▸ WHAT THE TASK REQUIRES: Scan the records below. Report the number of lines containing the word "computer", and nothing more.

▸ Stored dataset items:
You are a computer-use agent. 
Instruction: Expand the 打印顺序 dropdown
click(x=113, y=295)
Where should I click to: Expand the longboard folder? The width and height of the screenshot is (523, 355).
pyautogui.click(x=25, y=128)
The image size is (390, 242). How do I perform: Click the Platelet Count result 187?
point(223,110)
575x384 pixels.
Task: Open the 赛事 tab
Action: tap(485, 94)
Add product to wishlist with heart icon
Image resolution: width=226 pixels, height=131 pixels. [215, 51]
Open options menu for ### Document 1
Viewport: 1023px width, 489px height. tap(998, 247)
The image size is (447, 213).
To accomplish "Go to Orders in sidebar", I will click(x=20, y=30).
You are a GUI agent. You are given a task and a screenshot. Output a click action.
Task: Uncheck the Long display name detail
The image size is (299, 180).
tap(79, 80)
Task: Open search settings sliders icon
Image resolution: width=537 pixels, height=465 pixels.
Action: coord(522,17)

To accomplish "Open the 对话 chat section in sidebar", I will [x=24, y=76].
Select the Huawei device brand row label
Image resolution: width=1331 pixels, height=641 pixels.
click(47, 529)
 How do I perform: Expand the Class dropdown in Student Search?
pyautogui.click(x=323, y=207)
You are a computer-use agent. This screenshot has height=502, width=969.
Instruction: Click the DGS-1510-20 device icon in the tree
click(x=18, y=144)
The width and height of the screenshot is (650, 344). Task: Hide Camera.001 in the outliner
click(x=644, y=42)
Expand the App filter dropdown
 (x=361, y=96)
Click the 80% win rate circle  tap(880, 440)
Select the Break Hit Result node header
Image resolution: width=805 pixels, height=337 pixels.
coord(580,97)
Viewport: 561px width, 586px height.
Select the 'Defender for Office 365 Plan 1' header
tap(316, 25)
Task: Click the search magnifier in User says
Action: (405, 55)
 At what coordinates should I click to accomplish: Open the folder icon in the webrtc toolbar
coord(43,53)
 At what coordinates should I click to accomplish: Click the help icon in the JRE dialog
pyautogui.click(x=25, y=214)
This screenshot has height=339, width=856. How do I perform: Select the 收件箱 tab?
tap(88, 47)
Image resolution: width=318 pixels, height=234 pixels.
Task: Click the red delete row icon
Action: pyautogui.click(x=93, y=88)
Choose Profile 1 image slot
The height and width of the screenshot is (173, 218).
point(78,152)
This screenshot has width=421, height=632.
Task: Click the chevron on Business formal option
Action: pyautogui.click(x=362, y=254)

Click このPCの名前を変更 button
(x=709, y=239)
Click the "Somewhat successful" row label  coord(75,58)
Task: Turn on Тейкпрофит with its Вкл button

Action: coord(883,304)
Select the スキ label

▸ EXERCISE ANSWER: 2